On 1/29/2019 11:50 PM, Jeff Newmiller wrote:
On Tue, 29 Jan 2019, Alan Feuerbacher wrote:
After my failed attempt at using Octave, I realized that most likely
the main contributing factor was that I was not able to figure out an
efficient data structure to model one person. But C lent itself
perfectly to my idea of how to go about programming my simulation. So
here's a simplified pseudocode sort of example of what I did:
Don't model one person... model an array of people.
To model a single reproducing woman I used this C construct:
typedef struct woman {
int isAlive;
int isPregnant;
double age;
. . .
} WOMAN;
# e.g.
Nwomen <- 100
women <- data.frame( isAlive = rep( TRUE, Nwomen )
, isPregnant = rep( FALSE, Nwomen )
, age = rep( 20, Nwomen )
)
Then I allocated memory for a big array of these things, using the C
malloc() function, which gave me the equivalent of this statement:
WOMAN women[NWOMEN]; /* An array of NWOMEN woman-structs */
After some initialization I set up two loops:
for( j=0; j<numberOfYears; j++) {
for(i=1; i< numberOfWomen; i++) {
updateWomen();
}
}
for ( j in seq.int( numberOfYears ) {
# let vectorized data storage automatically handle the other for loop
women <- updateWomen( women )
}
The function updateWomen() figures out things like whether the woman
becomes pregnant or gives birth on a given day, dies, etc.
You can use your "fixed size" allocation strategy with flags indicating
whether specific rows are in use, or you can only work with valid rows
and add rows as needed for children... best to compute a logical vector
that identifies all of the birthing mothers as a subset of the data
frame, and build a set of children rows using the birthing mothers data
frame as input, and then rbind the new rows to the updated women
dataframe as appropriate.
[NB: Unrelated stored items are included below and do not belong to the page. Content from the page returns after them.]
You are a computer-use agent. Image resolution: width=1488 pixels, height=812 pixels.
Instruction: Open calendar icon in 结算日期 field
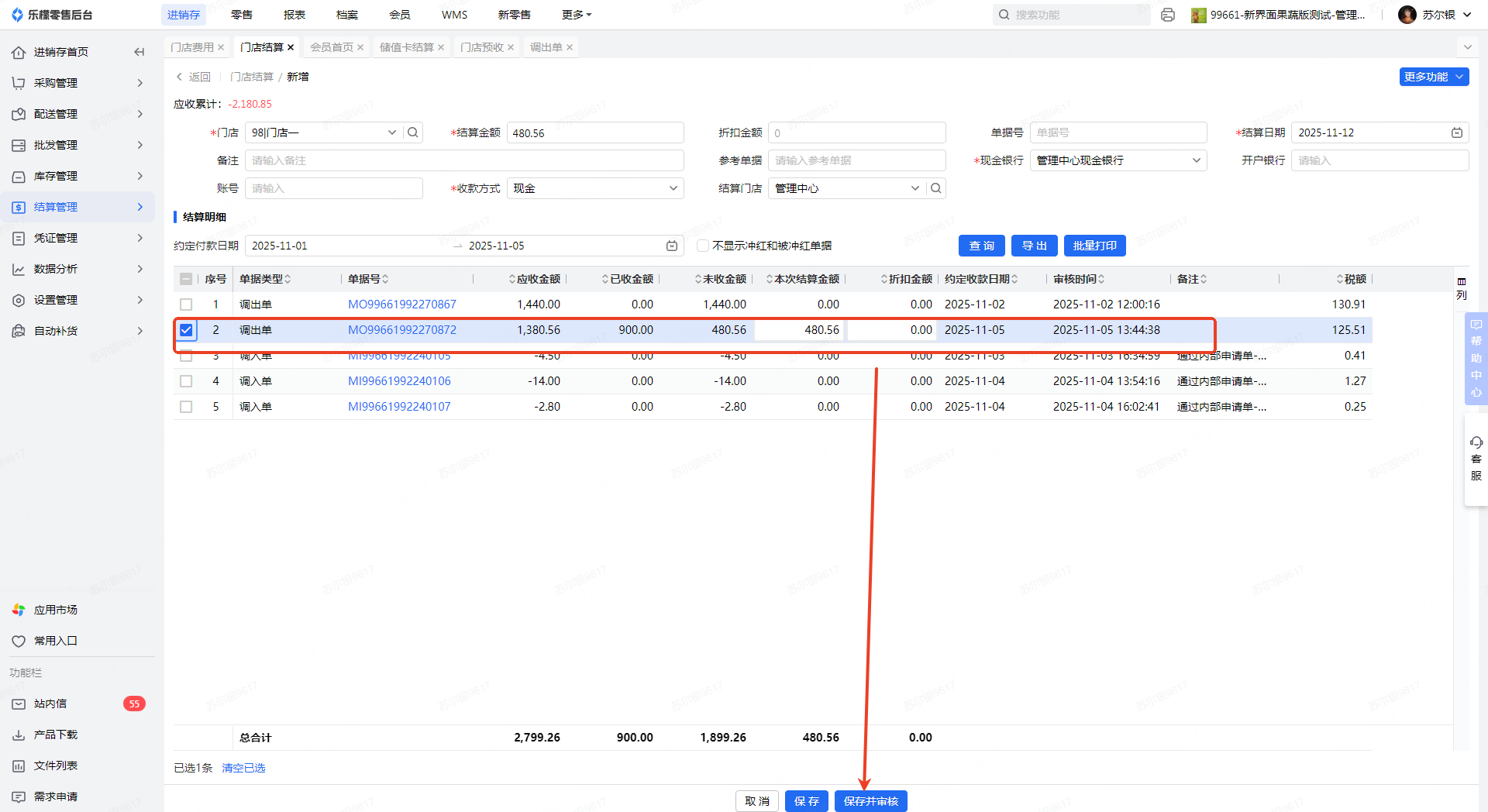tap(1456, 132)
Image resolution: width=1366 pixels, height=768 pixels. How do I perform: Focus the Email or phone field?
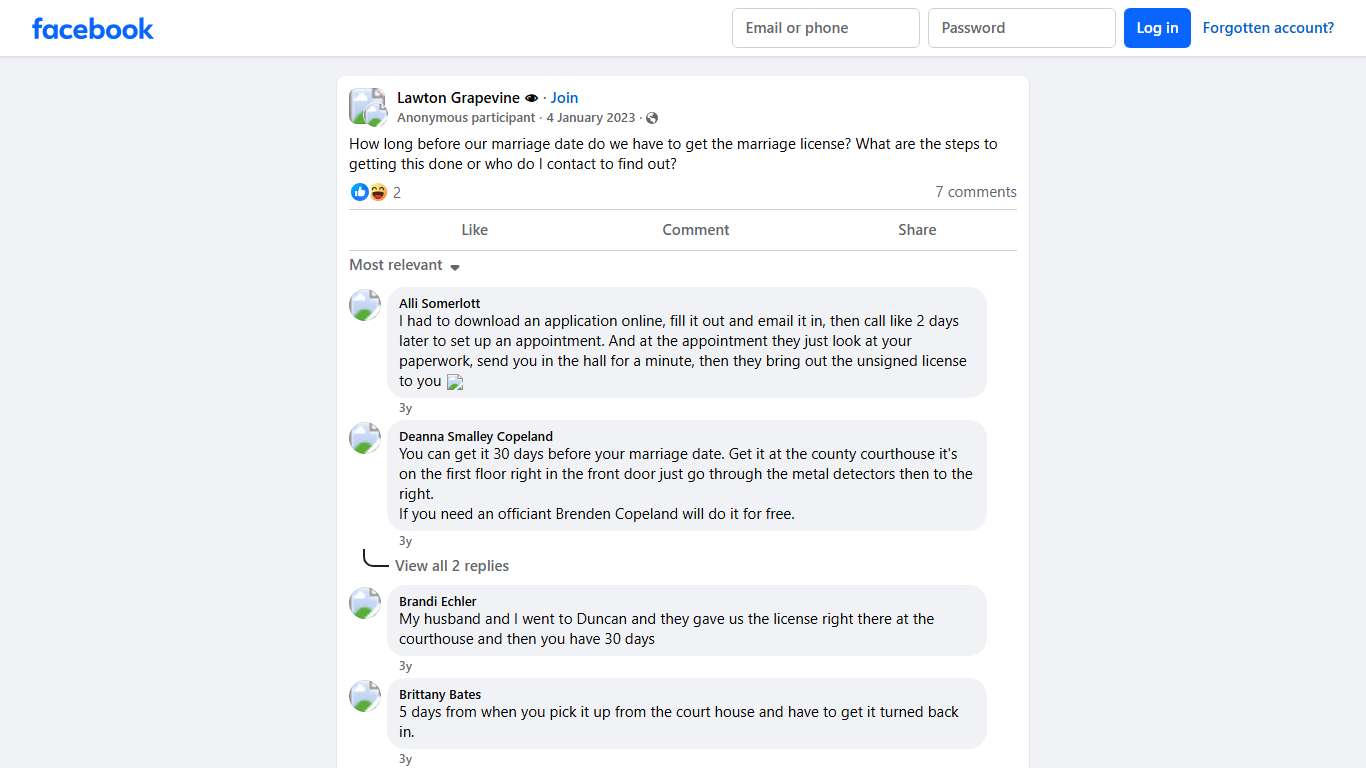click(825, 28)
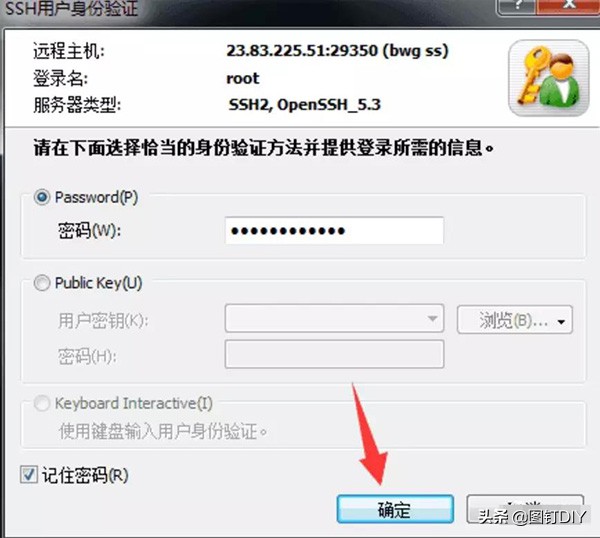This screenshot has height=538, width=600.
Task: Select the Password(P) radio button
Action: pyautogui.click(x=42, y=197)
The most clear approach for individual
decision calculations is the use of the vectorized "ifelse" function,
though under certain circumstances putting an indexed subset on the left
side of an assignment can modify memory "in place" (the
functional-programming restriction against this is probably a foreign
idea to a dyed-in-the-wool C programmer, but R usually prevents you from
modifying the variable that was input to a function, automatically
making a local copy of the input as needed in order to prevent such
backwash into the caller's context).
Hi Jeff,
I'm well along in implementing your suggestions, but I don't understand
the last paragraph. Here is part of the experimenting I've done so far:
*=======*=======*=======*=======*=======*=======*
updatePerson <- function() {
ifelse( women$isAlive,
{
# Check whether to kill off this person, if she's pregnant whether
# to give birth, whether to make her pregnant again.
women$age = women$age + timeStep
# Check if the person has reached maxAge
}
)
}
calculatePopulation <- function() {
lastDate = 0
jd = 0
while( jd < maxDate ) {
for( i in seq_len( nWomen ) ) {
updatePerson();
}
todaysDateInt = floor(jd/dpy)
NAlive[todaysDateInt] = nWomen - nDead
# Do various other things
todaysDate = todaysDate + timeStep
jd = jd + timeStep
}
}
nWomen <- 5
numberOfYears <- 30
women <- data.frame( isAlive = rep_len( TRUE, nWomen )
, isPregnant = rep_len( FALSE, nWomen )
, nChildren = rep_len( 0L, nWomen )
, ageInt = rep_len( 0L, nWomen )
, age = rep_len( 0, nWomen )
, dateOfPregnancy = rep_len( 0, nWomen )
, endDateLastPregnancy = rep_len( 0.0, nWomen )
, minBirthAge = rep_len( 0, nWomen )
, maxBirthAge = rep_len( 0, nWomen )
)
# . . .
calculatePopulation()
*=======*=======*=======*=======*=======*=======*
The above code (in its complete form) executes without errors. I don't
understand at least two things:
In the updatePerson function, in the ifelse statement, how do I change
the appropriate values in the women dataframe?
I don't understand most of your last paragraph at all.
Thanks so much for your help in learning R!